_Aufgaben_
[A] Entscheide für jede der Aussagen (i) bis (iii), ob sie mit dem Textauszug übereinstimmt, antworte mit Ja oder Nein und zitiere die ausschlaggebenden Worte wörtlich: (i) Fünf Stunden Spielzeit fühlen sich wie 15 an. (ii) Einen Mitspieler im Multiplayer zu finden, ist leicht. (iii) Syndicate wird im Vergleich als Open-World-Spiel bezeichnet.
[B] Gib jede der Zeilen, in der das Wort „field“ vorkommt, unverändert wieder.

━━━━━ Textauszug

Ich könnte endlos weitermachen. Fünf Stunden fühlen sich wie 15 an, aber nicht auf eine gute Weise. Einen Mitspieler im belanglosen Multiplayer zu finden, gestaltet sich so schwierig, wie [belangloser, unmotivierter Vergleich hier]. Und selbst wenn das Wunder doch mal geschieht, friert der Screen ein, alles lagged wie nur was oder die wertvollen Mitspieler ploppen einfach so aus dem Spiel heraus oder auch mal wieder einfach so herein. Dass sich das ständige "Ready! Weapons free!"-Gebrülle nicht wirklich der eigenen Figur oder den Gegnern zuordnen lässt und befremdlich frei im Raum schwebt, ist zumindest wirklich lustig, sobald ihr einen der wenigen Zivilisten meuchelt. Und kommt mir in Zukunft nicht mehr mit "linear" oder "Schlauchlevel". Solange ihr nicht Deep Black gespielt habt, wisst ihr nicht mal, was das überhaupt heißen kann! Wie sehr das erzwungene Abtrotten einer geraden Linie durch triste Umgebungen an den Nerven zehrt! Syndicate ist im direkten Vergleich ein Open-World-Spiel.

━━━━━━━━━━
━━━━━ Bereitgestellte Einträge

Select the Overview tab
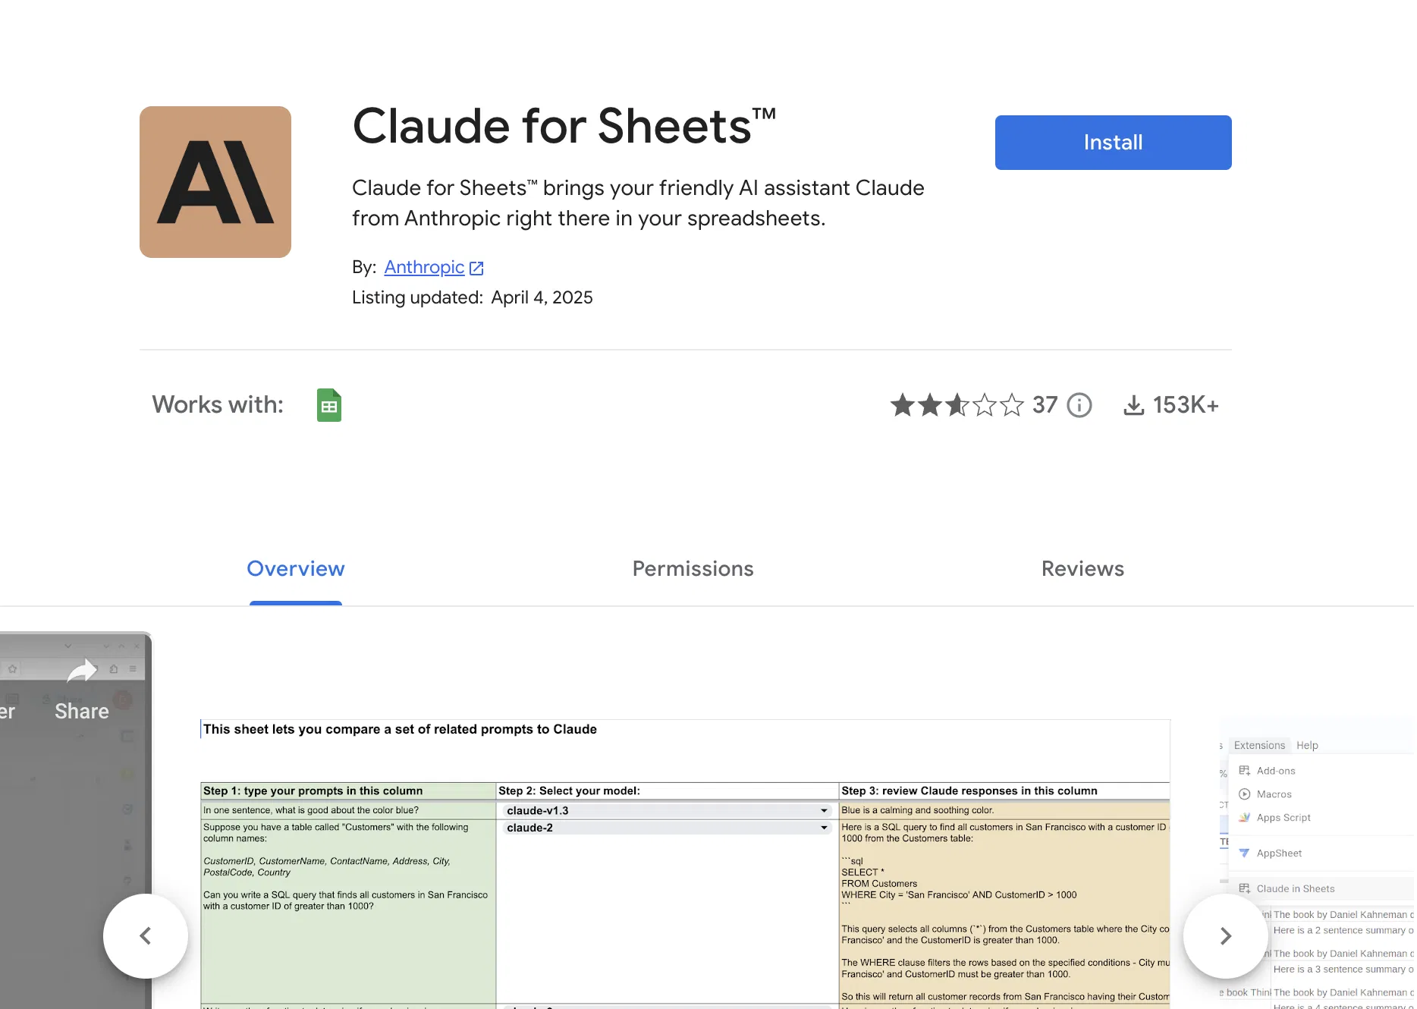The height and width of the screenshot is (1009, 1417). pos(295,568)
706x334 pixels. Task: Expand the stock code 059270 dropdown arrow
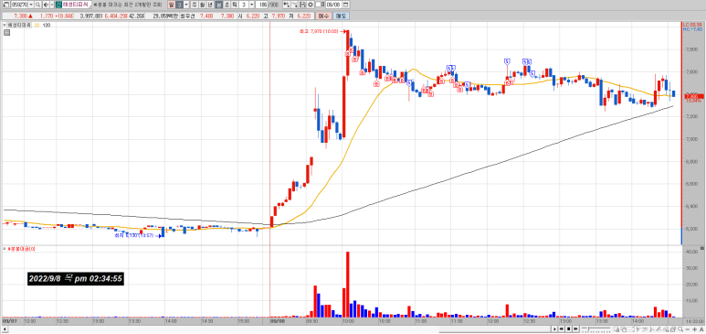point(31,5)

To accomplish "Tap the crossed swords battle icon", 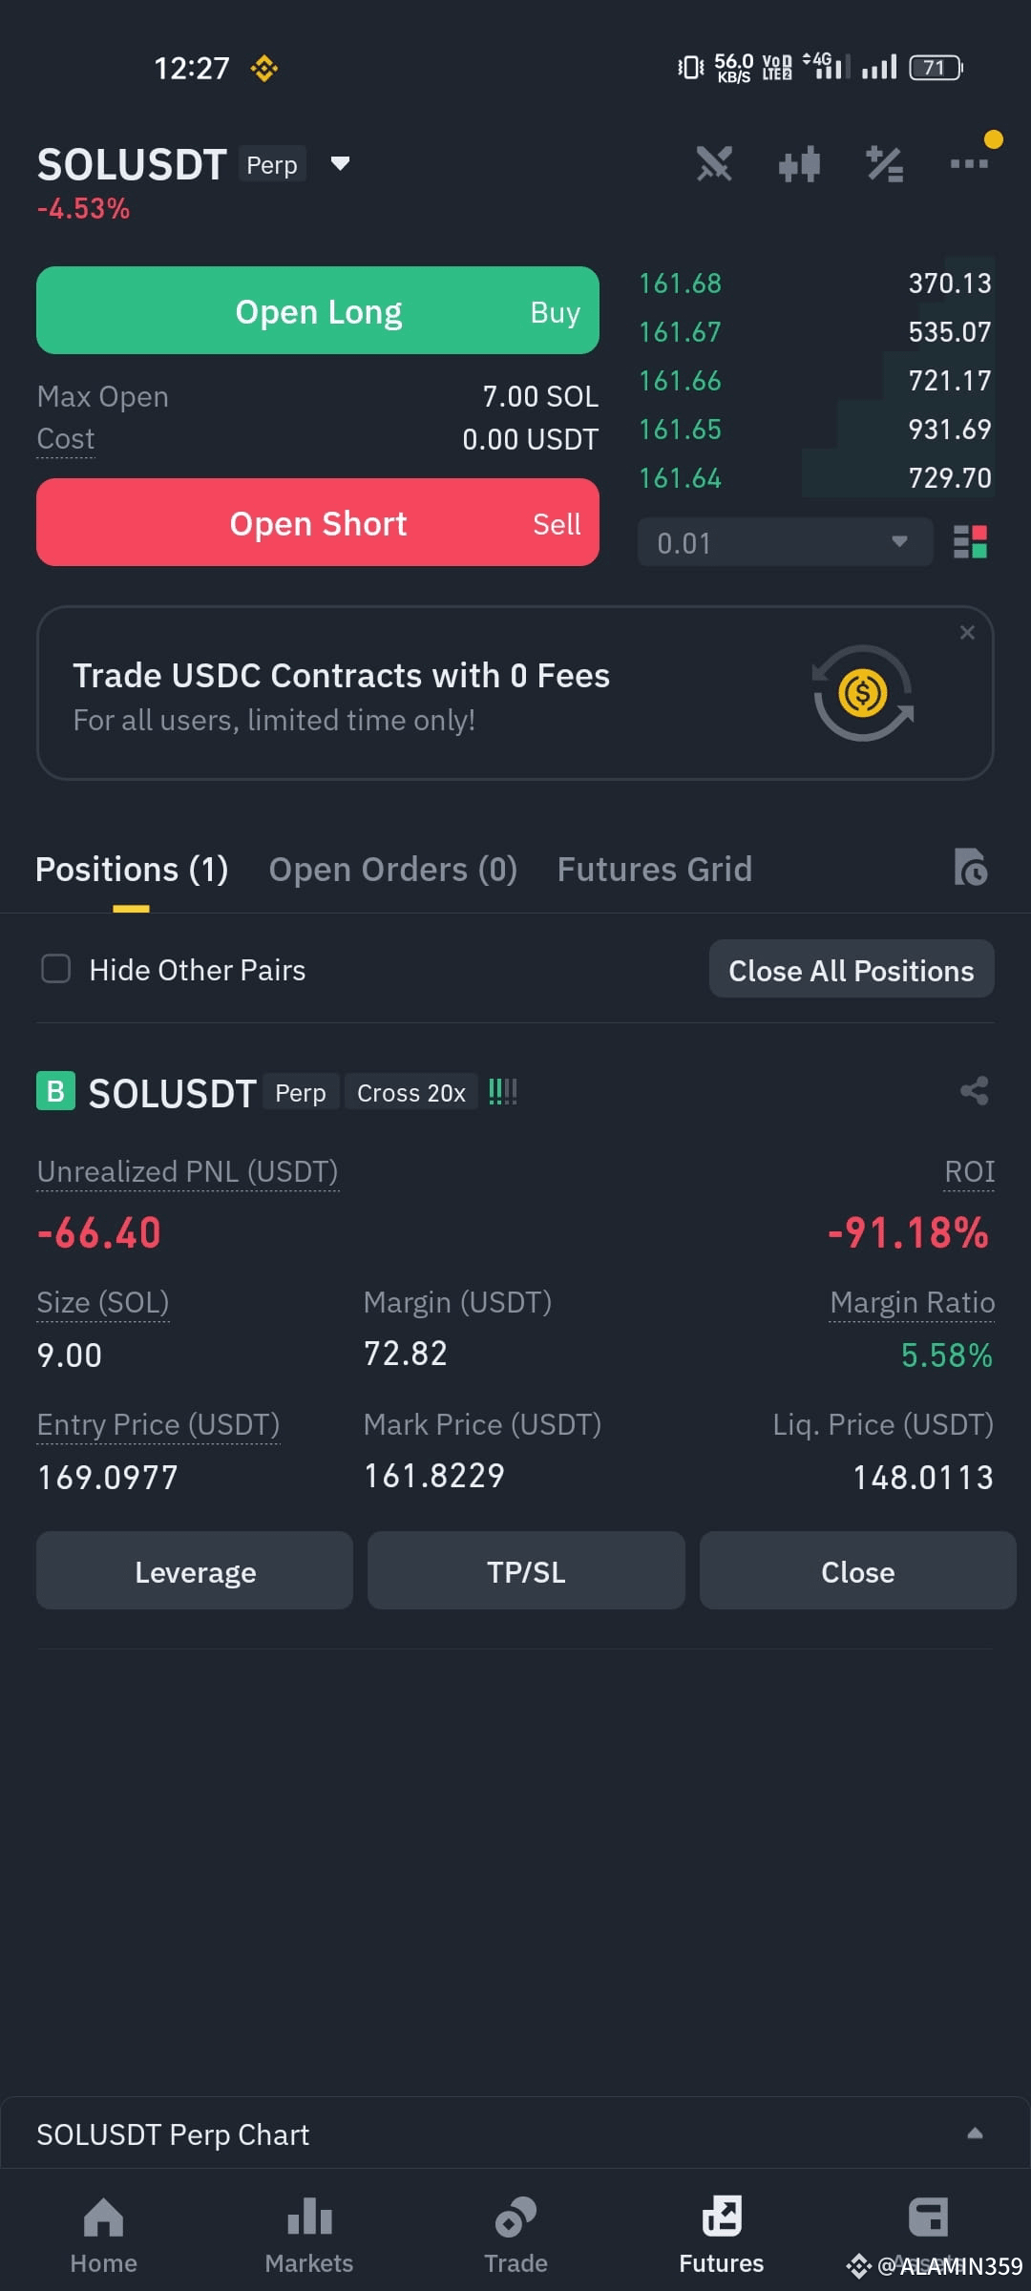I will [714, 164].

━━━━━━━━━━
━━━━━ Bereitgestellte Einträge

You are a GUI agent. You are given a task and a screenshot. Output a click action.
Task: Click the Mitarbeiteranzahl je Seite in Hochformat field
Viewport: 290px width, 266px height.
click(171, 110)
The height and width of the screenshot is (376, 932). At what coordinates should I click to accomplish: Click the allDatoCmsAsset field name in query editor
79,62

━━━━━━━━━━

_Antworten nacheinander_
[A]
(i) Ja: „Fünf Stunden fühlen sich wie 15 an“
(ii) Nein: „gestaltet sich so schwierig“
(iii) Ja: „Syndicate ist im direkten Vergleich ein Open-World-Spiel.“

[B]
Task: Click the Mitarbeiteranzahl je Seite in Hochformat field
The height and width of the screenshot is (376, 932). At what coordinates should I click to accomplish: Click the allDatoCmsAsset field name in query editor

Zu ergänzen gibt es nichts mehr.